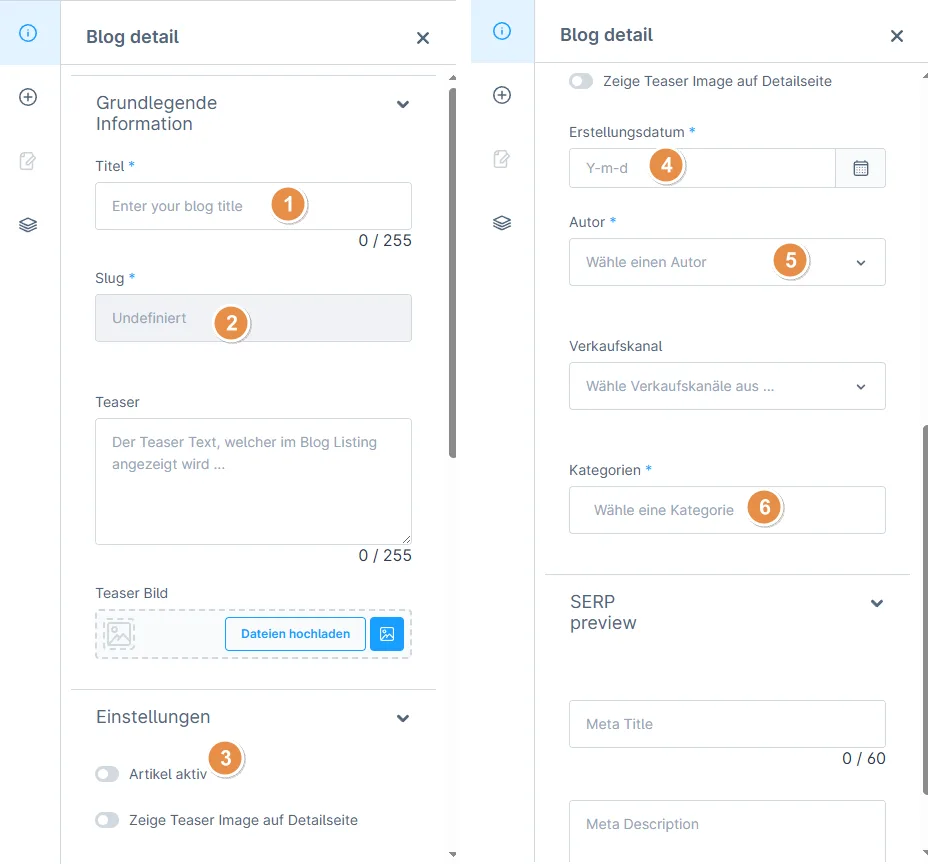Click the Dateien hochladen button

(295, 634)
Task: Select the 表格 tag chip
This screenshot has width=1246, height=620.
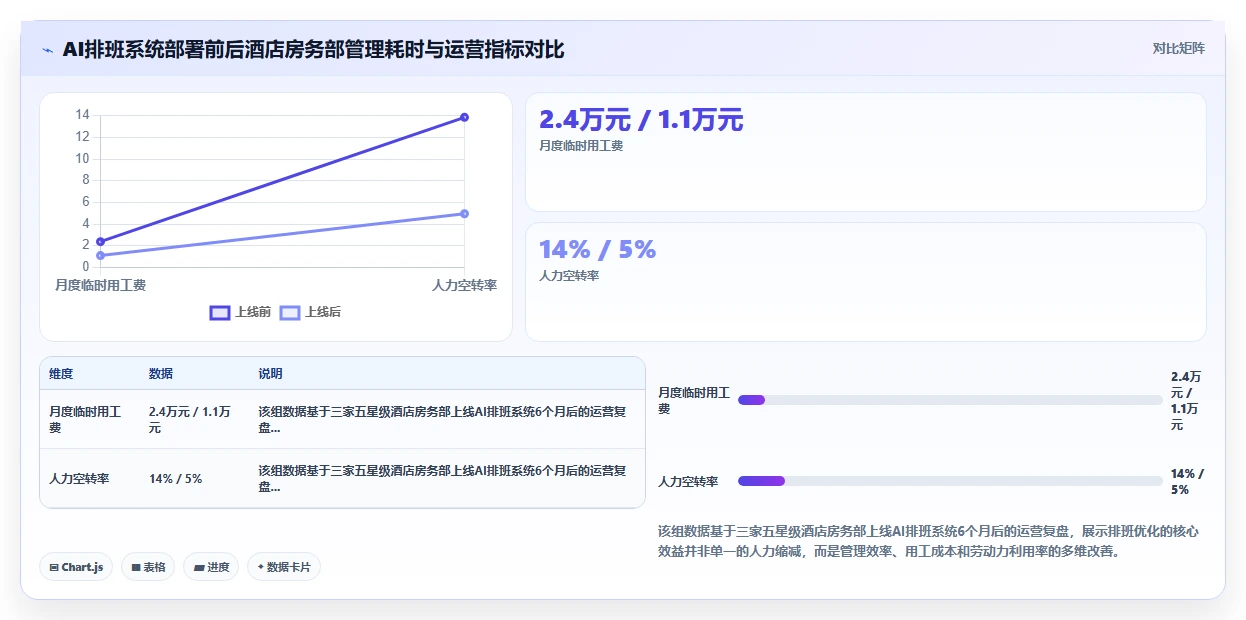Action: click(148, 567)
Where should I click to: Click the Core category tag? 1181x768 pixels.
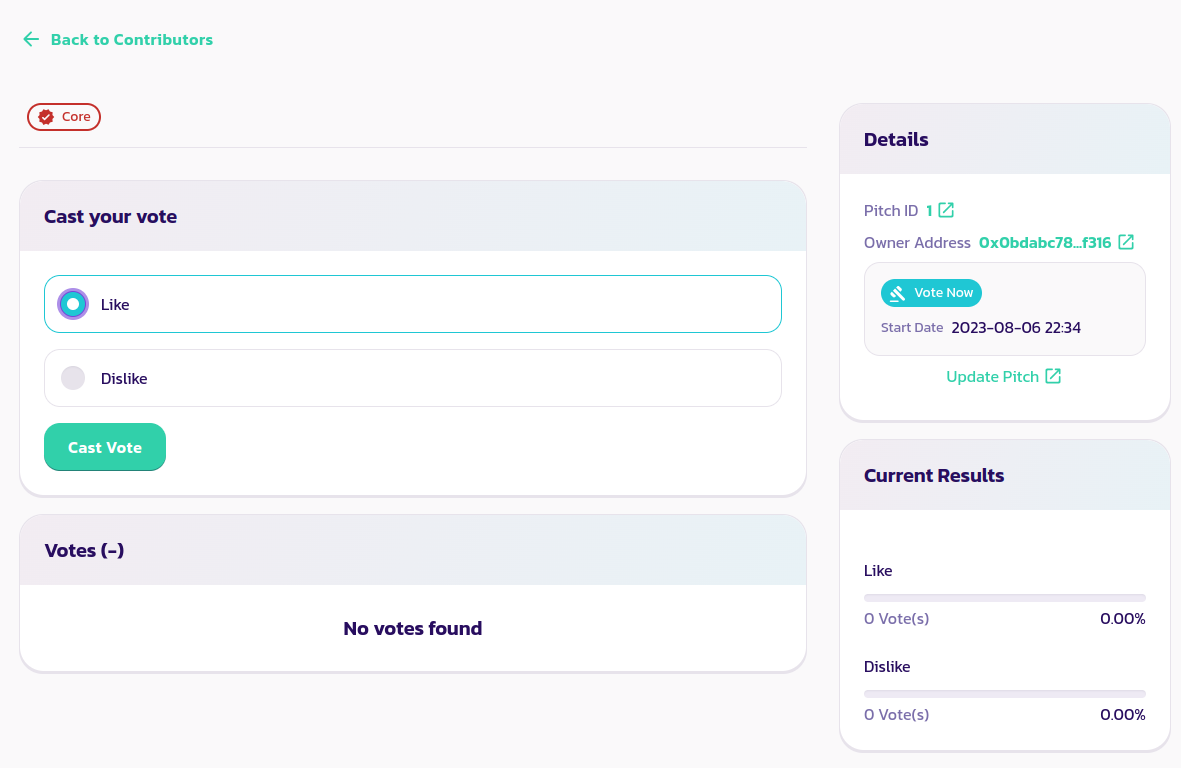pos(64,117)
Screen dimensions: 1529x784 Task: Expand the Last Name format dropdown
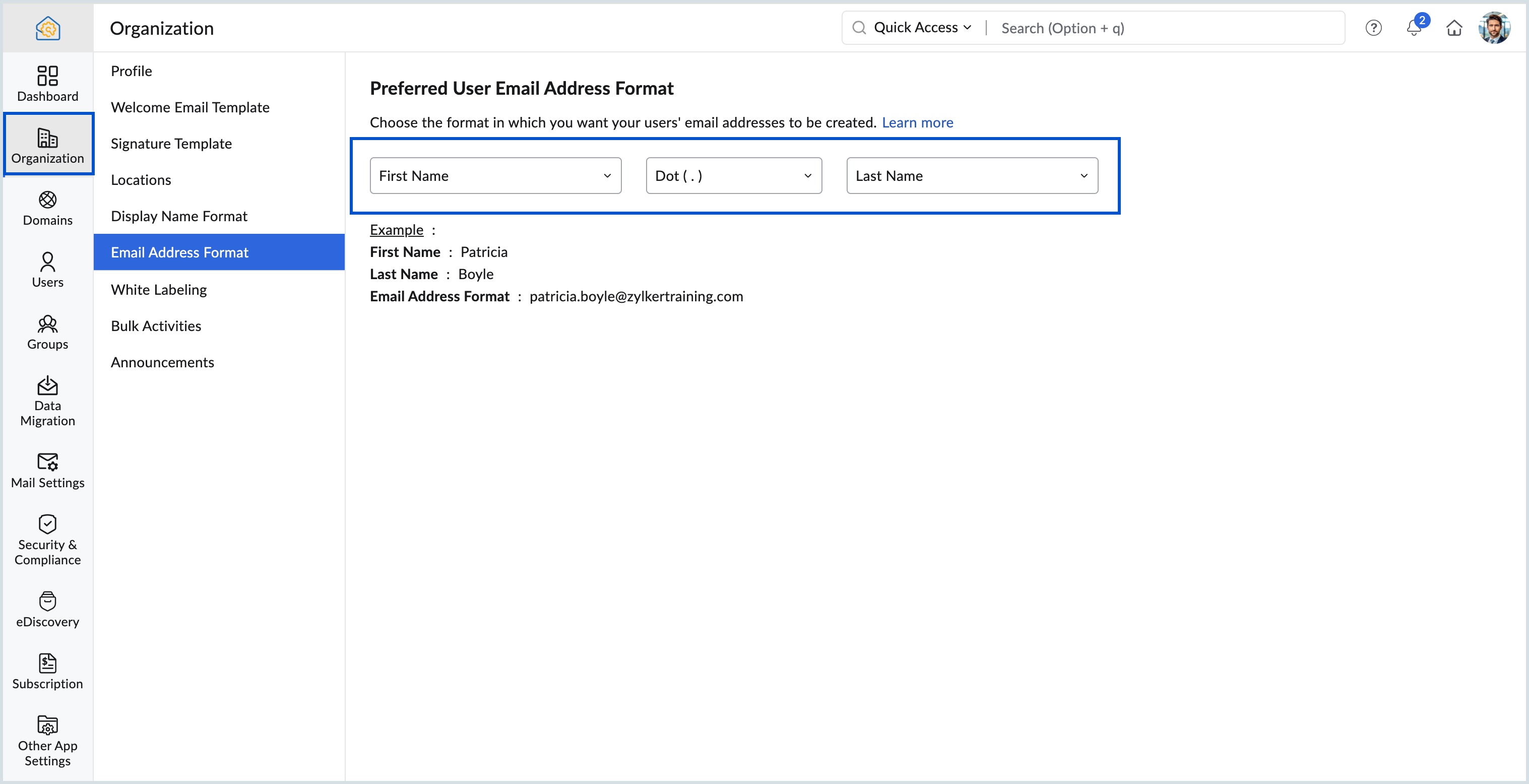pos(972,176)
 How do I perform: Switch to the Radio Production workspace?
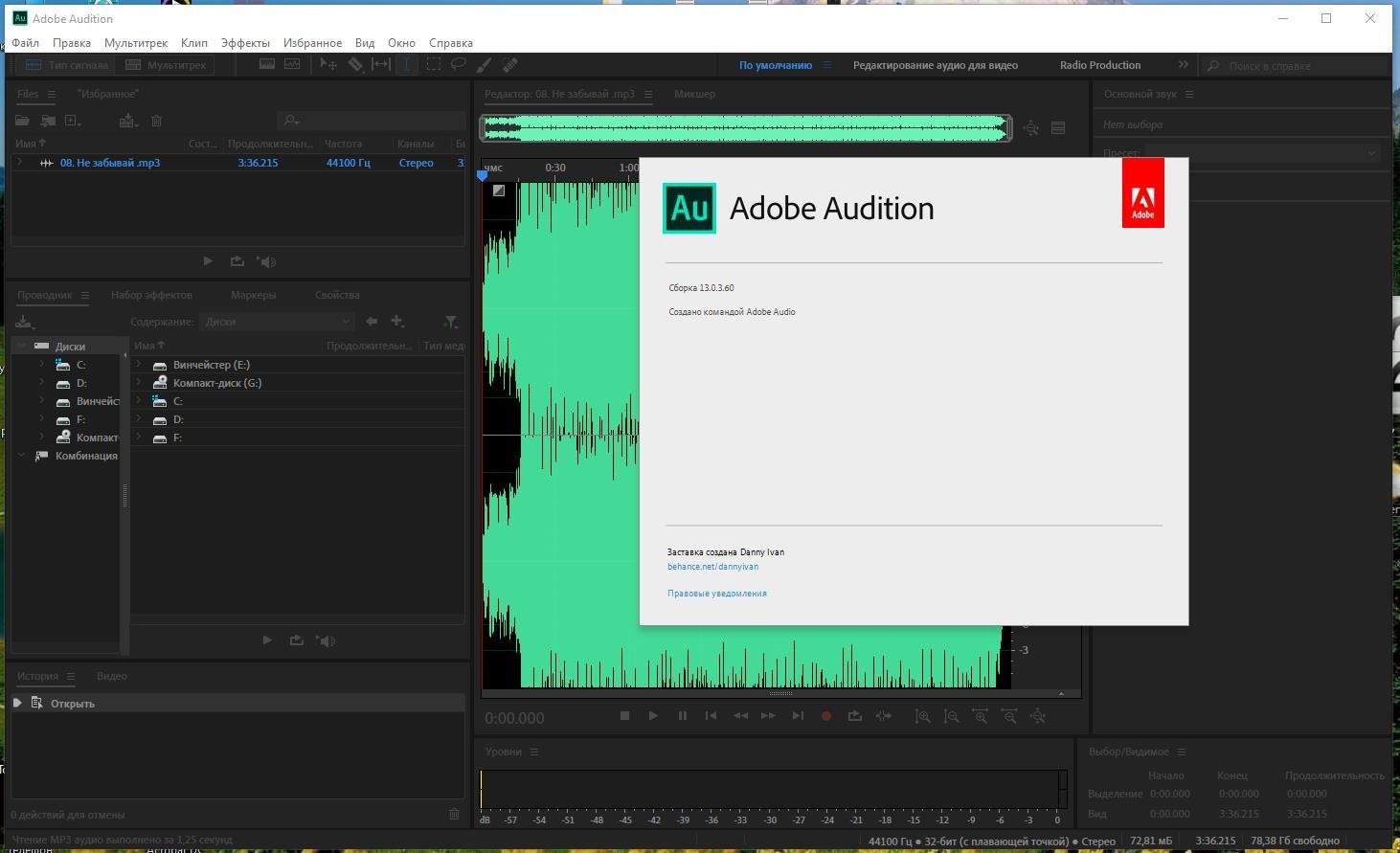coord(1098,64)
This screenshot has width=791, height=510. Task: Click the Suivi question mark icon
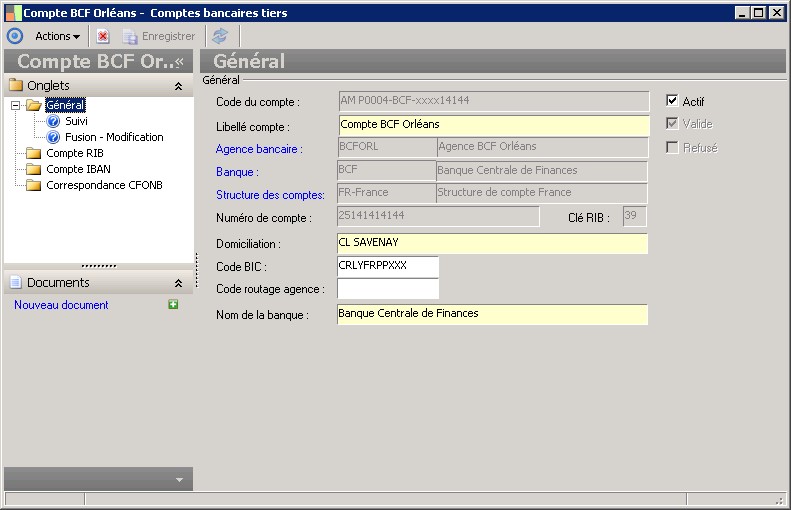pyautogui.click(x=54, y=121)
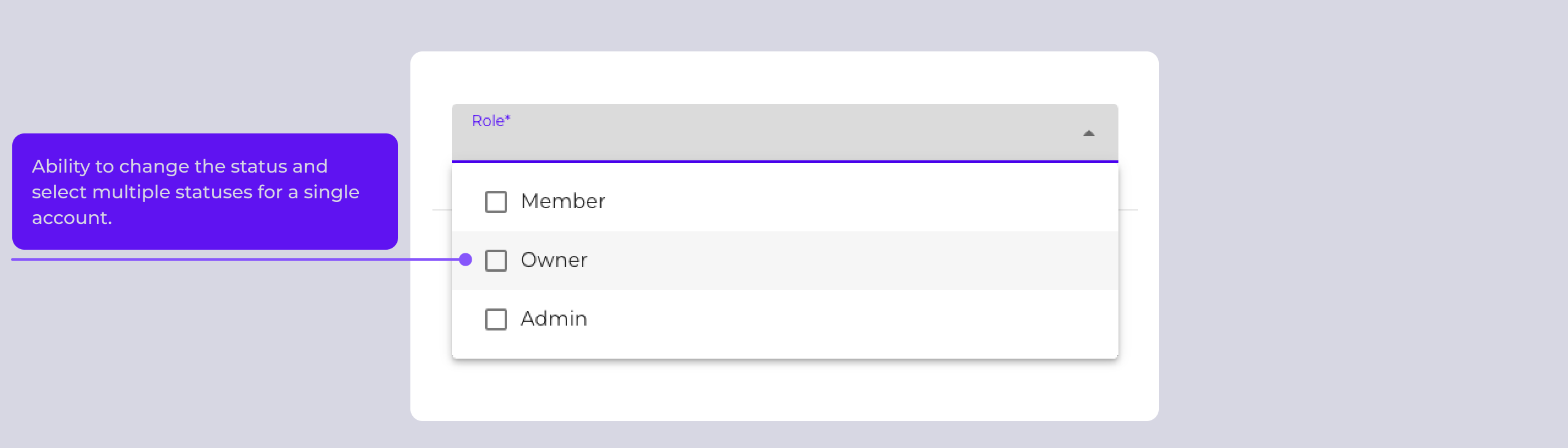Image resolution: width=1568 pixels, height=448 pixels.
Task: Enable the Owner checkbox
Action: tap(496, 260)
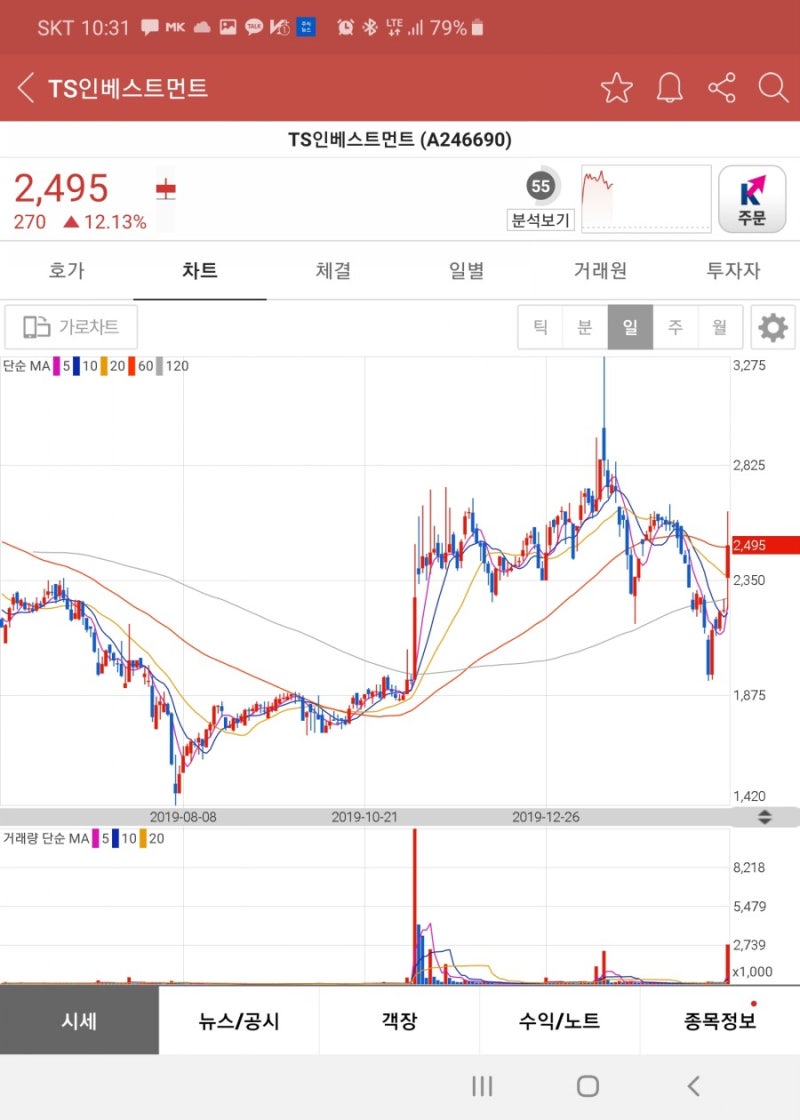Viewport: 800px width, 1120px height.
Task: Switch to the 체결 tab
Action: click(332, 270)
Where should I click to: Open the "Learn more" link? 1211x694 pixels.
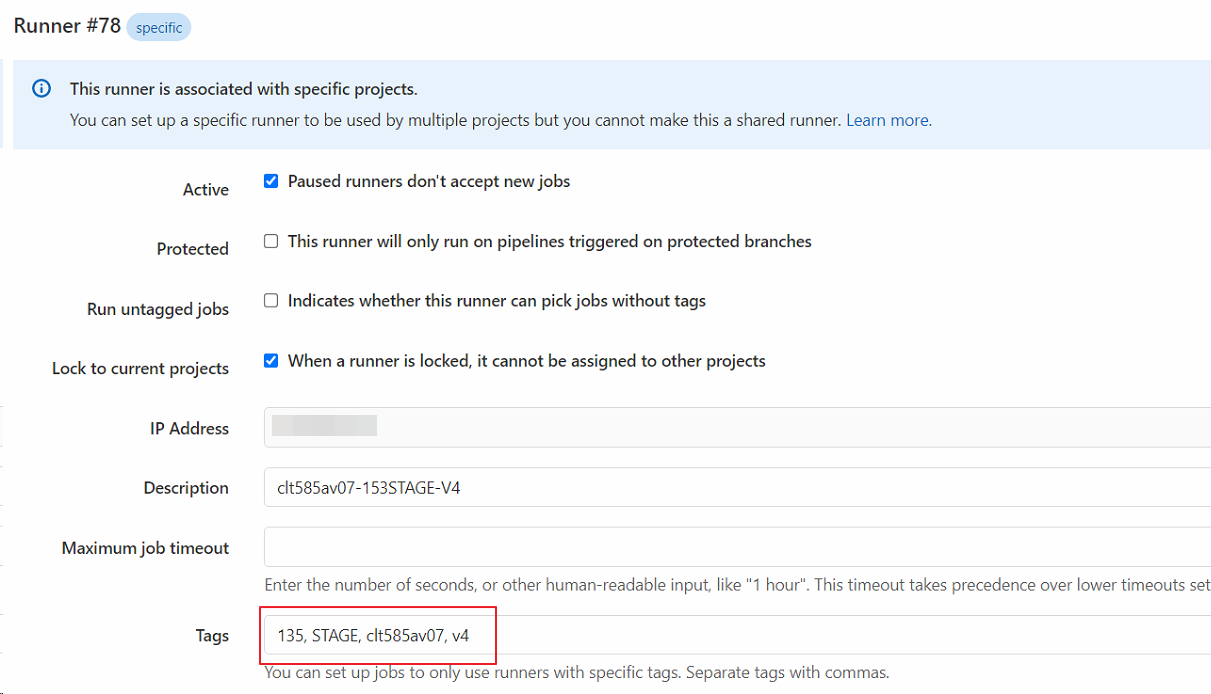(x=886, y=120)
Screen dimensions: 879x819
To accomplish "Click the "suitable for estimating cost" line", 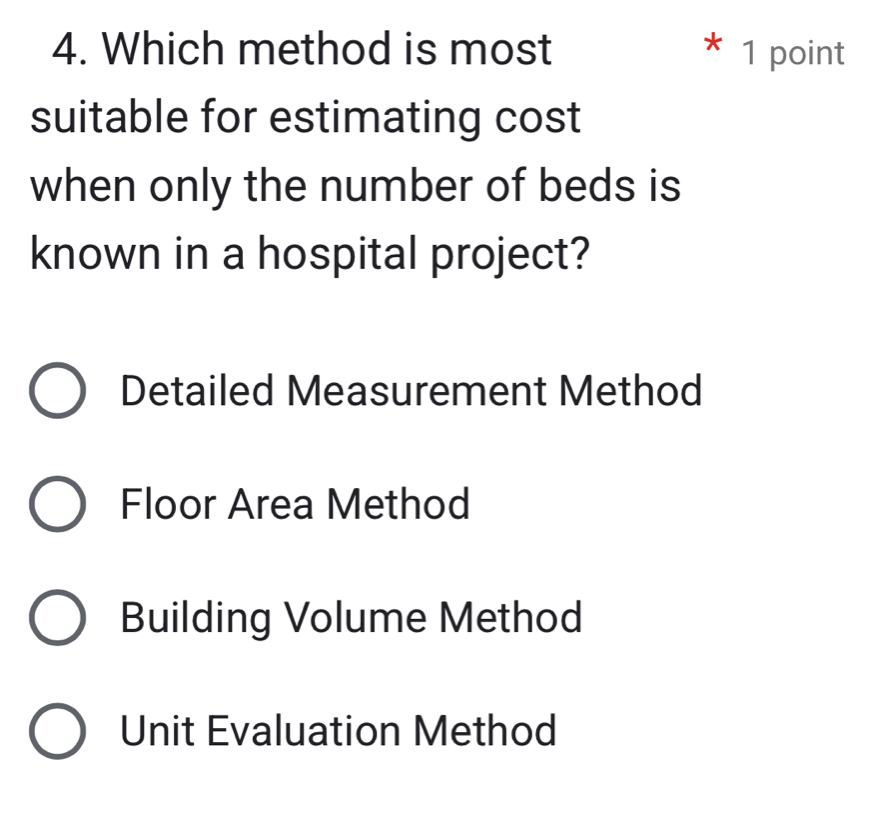I will coord(305,117).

Given problem
Copy the entries above word for word, from the line with "How do I perform: Switch" up to and including the line with "Action: click(332, 270)". Leave the pictures out of your answer.

The response
 How do I perform: Switch to the Radio Production workspace?
coord(1098,64)
This screenshot has width=791, height=510. Task: Click the Suivi question mark icon
pyautogui.click(x=54, y=121)
Image resolution: width=1568 pixels, height=448 pixels.
Task: Enable the Owner checkbox
Action: tap(496, 260)
Viewport: 800px width, 1120px height.
Task: Switch to the 체결 tab
Action: click(332, 270)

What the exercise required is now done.